I am all packed and ready to get on the cruise ship. I've packed all my pretty dresses and make-up. I'm really excited.

  ______________________________________________________

 

DEAR DIARY . DAY TWO

 

We spent the entire day at sea. It was beautiful and we saw some whales and dolphins. What a wonderful vacation this has started to be. I met the Captain today and he seems like a very nice man.

  ______________________________________________________

 

DEAR DIARY . DAY THREE

 

I spent some time in the pool today. I also did some shuffle boarding and hit some golf balls off the deck. The Captain invited me to join him at his table for dinner. I felt honored and we had a wonderful time. He is a very attractive and attentive gentleman.

______________________________________________________

 

DEAR DIARY . DAY FOUR

 

Went to the ship's casino . did OK ... won about $80. The Captain invited me to have dinner with him in his state room. We had a luxurious meal complete with caviar and champagne. He asked me to stay the night but I declined. I told him there was no way I could be unfaithful to my husband.

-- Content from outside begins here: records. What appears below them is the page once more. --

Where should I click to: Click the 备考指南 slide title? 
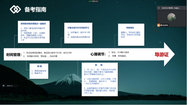[35, 9]
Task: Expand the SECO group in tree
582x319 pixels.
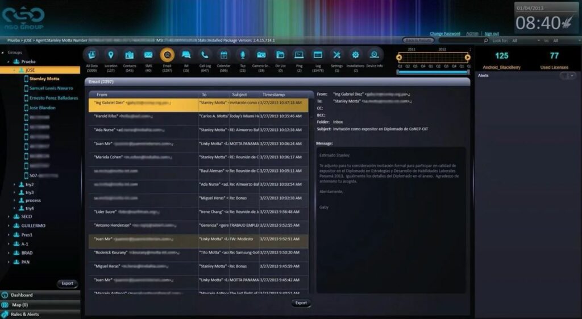Action: [x=9, y=216]
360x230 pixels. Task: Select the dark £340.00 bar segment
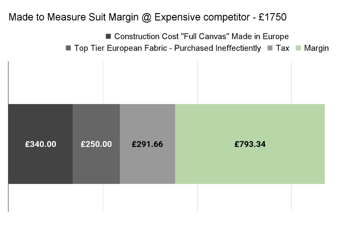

______________________________________________________

 

DEAR DIARY .. DAY FIVE

 

Went back to the pool today and got a little sunburned. I decided to go to the piano bar and spend the rest of the day inside. The Captain saw me and bought me a couple of drinks. He really is a charming gentleman He again asked me to visit him for the night and again I declined. He told me that if I didn't let him have his way with me he would sink the ship. I was appalled.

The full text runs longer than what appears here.